(Aim):
Gather every line in the entries below that contains the word "avatar" and copy each of those lines in full. Count only matches with the same uppercase and lowercase letters.

◆ ◆ ◆ ◆ ◆ ◆ ◆

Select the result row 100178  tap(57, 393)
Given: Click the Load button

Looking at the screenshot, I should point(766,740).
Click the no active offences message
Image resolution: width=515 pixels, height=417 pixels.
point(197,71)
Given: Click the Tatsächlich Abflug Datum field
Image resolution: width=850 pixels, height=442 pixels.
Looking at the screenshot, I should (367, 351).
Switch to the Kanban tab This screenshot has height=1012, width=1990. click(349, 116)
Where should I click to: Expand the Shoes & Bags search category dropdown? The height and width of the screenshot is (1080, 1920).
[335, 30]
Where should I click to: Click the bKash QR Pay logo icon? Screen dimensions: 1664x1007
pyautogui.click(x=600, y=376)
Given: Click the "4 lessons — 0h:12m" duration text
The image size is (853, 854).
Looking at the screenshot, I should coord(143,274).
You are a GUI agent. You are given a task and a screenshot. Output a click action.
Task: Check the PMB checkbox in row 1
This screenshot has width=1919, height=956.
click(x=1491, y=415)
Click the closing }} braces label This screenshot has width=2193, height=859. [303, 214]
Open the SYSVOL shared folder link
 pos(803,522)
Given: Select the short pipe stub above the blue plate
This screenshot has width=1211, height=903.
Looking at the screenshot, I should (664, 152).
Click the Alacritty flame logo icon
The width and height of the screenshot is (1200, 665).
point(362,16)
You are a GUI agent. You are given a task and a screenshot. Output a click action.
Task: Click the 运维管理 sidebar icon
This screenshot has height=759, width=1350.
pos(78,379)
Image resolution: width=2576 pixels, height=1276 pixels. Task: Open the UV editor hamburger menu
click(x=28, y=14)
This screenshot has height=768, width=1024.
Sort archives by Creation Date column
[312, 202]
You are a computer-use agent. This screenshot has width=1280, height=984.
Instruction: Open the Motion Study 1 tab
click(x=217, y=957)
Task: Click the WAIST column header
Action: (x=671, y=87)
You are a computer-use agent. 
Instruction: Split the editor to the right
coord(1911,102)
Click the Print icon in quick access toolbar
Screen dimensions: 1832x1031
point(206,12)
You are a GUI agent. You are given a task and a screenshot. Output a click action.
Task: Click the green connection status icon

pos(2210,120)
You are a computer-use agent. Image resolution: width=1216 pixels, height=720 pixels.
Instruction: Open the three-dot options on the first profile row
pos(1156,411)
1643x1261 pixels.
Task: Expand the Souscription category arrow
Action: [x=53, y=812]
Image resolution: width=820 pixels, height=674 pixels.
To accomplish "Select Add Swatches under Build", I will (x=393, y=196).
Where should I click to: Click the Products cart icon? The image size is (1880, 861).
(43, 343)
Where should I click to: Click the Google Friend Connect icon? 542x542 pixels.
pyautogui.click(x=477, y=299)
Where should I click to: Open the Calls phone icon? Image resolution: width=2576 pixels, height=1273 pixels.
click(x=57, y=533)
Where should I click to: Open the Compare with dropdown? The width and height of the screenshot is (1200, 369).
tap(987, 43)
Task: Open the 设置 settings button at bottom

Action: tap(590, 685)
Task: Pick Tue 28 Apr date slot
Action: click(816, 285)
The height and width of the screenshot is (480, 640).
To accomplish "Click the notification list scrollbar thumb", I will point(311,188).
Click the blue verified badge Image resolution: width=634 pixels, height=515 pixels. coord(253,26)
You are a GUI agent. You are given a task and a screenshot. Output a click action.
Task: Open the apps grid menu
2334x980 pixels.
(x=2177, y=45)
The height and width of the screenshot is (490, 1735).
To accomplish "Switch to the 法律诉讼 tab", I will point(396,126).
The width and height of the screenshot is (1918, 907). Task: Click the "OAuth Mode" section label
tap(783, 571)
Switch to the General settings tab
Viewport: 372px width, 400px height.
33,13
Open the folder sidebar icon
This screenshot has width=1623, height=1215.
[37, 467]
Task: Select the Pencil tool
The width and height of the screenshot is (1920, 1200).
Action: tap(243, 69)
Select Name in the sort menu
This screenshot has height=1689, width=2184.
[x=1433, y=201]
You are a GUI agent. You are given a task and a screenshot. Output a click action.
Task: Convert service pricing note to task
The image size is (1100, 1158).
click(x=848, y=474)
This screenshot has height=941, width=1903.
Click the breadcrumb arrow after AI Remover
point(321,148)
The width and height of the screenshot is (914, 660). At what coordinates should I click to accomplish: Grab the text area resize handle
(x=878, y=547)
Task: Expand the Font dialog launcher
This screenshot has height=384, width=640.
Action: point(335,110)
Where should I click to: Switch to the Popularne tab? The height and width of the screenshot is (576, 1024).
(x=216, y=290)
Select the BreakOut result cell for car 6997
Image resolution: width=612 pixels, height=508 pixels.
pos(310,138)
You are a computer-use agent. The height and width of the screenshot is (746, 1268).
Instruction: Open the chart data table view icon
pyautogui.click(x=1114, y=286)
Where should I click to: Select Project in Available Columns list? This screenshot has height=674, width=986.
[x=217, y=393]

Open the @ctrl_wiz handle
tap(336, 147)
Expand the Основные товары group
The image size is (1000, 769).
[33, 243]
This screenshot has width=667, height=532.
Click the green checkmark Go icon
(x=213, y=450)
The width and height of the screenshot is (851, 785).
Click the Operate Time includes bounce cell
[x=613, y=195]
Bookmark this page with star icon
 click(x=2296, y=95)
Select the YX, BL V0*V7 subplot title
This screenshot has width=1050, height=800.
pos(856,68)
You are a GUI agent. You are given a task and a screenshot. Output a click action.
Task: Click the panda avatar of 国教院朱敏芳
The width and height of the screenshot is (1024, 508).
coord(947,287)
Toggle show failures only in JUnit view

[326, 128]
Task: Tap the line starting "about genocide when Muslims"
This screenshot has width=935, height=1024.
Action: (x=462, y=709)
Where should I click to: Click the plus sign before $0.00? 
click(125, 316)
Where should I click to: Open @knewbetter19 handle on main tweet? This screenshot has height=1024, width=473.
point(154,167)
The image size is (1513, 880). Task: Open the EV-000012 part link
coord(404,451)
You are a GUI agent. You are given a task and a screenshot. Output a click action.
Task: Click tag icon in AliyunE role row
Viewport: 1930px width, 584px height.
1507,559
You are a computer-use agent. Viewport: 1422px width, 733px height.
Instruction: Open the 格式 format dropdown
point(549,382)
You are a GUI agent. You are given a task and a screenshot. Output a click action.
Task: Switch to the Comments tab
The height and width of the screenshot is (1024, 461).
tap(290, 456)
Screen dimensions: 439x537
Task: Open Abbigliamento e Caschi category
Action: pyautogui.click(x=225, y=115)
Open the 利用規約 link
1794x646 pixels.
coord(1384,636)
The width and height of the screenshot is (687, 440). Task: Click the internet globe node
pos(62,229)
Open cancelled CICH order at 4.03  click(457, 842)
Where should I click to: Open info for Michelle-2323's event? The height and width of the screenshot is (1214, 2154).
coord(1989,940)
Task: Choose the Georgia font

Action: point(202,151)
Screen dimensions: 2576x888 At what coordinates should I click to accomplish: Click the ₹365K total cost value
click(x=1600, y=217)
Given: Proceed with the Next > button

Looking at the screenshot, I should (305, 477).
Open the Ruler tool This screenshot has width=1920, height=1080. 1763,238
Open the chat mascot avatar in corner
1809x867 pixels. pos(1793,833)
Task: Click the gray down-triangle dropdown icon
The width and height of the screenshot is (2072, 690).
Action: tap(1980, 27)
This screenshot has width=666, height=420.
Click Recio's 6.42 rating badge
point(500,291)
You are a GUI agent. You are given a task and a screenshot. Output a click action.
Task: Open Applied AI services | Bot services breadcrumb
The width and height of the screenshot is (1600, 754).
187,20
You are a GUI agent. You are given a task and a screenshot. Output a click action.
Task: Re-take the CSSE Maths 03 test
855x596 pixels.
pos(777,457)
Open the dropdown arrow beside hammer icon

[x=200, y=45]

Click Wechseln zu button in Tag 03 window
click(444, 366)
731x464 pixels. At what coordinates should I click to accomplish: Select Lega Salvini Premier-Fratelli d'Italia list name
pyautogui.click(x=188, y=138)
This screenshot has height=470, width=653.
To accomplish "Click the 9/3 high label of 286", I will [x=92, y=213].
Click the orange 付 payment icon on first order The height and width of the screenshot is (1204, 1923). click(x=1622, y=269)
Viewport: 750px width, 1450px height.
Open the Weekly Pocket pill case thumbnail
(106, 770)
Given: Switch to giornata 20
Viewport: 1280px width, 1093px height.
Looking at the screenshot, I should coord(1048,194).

◆ ◆ ◆ ◆ ◆ ◆ ◆

(Task solution):
Task: Click the panda avatar of 国教院朱敏芳
Open the chat mascot avatar in corner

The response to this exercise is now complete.